■ READING PASSAGE
────────────────────

Court name
HC: Civil Division (Uganda)
Judgment date
30 April 2013

Sebabi & 2 Ors v Uganda Revenue Authority (Civil Suit-2006/62) [2013] UGHCCD 63 (30 April 2013);

Cite this case
[2013] UGHCCD 63

THE REPUBLIC OF UGANDA

IN THE HIGH COURT OF UGANDA AT KAMPALA

CIVIL DIVISION

CIVIL SUIT NO 62 OF 2006

 

1. SEBABI DEOGRATIUS

2. JACOB NGOBI                                                    ::::::::::::::                                                                                                                     PLAINTIFFS

3. MUTUSYA STUART & 126 OTHERS

VERSUS

UGANDA REVENUE AUTHORITY ::::::::::::::::::::::::::                                                                                                                                    DEFENDANT

 

BEFORE: HON. JUSTICE ELDAD MWANGUSYA

 

JUDGMENT

The plaintiffs, all former employees for payment of the Uganda Revenue Authority (hereinafter referred to as the defendant) filed twelve separate suits against their former employees for their benefits of employment that were wrongly denied to them by the defendant and/or its servants in the course of and upon termination of their employment and for specific declaration as to their entitlements. In the same suits they had made claims against the NSSF for a declaration that it had defaulted on its statutory obligations in as far as their NSSF contributions are concerned. The suit against the NSSF was subsequently withdrawn.

────────────────────

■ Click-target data

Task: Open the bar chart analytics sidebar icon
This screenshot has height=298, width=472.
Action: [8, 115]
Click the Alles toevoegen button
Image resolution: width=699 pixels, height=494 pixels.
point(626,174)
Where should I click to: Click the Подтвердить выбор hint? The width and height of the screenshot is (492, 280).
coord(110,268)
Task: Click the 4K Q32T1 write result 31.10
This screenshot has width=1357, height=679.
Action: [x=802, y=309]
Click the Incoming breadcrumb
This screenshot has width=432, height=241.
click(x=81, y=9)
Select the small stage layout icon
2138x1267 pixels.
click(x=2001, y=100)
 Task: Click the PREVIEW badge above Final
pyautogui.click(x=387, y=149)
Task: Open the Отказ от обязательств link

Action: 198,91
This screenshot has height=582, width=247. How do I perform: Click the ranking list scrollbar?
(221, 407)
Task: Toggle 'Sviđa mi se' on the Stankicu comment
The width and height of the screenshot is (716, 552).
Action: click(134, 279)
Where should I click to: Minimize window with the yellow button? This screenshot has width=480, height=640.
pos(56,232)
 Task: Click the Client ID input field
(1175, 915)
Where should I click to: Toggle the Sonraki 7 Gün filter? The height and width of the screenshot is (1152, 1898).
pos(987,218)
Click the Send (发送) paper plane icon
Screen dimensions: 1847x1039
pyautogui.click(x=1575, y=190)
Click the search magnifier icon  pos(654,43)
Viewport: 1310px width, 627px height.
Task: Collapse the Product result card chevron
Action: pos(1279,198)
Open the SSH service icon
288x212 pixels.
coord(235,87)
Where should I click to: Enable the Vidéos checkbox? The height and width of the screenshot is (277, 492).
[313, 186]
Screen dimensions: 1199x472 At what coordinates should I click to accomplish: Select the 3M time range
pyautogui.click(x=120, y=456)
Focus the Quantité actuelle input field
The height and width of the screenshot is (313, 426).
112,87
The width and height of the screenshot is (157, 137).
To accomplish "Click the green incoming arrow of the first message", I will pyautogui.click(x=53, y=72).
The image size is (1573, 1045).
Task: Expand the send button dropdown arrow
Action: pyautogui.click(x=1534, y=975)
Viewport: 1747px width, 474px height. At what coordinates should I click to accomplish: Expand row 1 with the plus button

────────────────────

■ SET OF TASKS
• a. In the court judgment, how many separate suits did the plaintiffs file against the Uganda Revenue Authority?
• b. From the court judgment, write out word for word the passage starting at "BEFORE: HON. JUSTICE" and ending at "was subsequently withdrawn.".

■ TASK-BY-TASK SOLUTIONS
• a. Twelve.

• b.
BEFORE: HON. JUSTICE ELDAD MWANGUSYA

 

JUDGMENT

The plaintiffs, all former employees for payment of the Uganda Revenue Authority (hereinafter referred to as the defendant) filed twelve separate suits against their former employees for their benefits of employment that were wrongly denied to them by the defendant and/or its servants in the course of and upon termination of their employment and for specific declaration as to their entitlements. In the same suits they had made claims against the NSSF for a declaration that it had defaulted on its statutory obligations in as far as their NSSF contributions are concerned. The suit against the NSSF was subsequently withdrawn.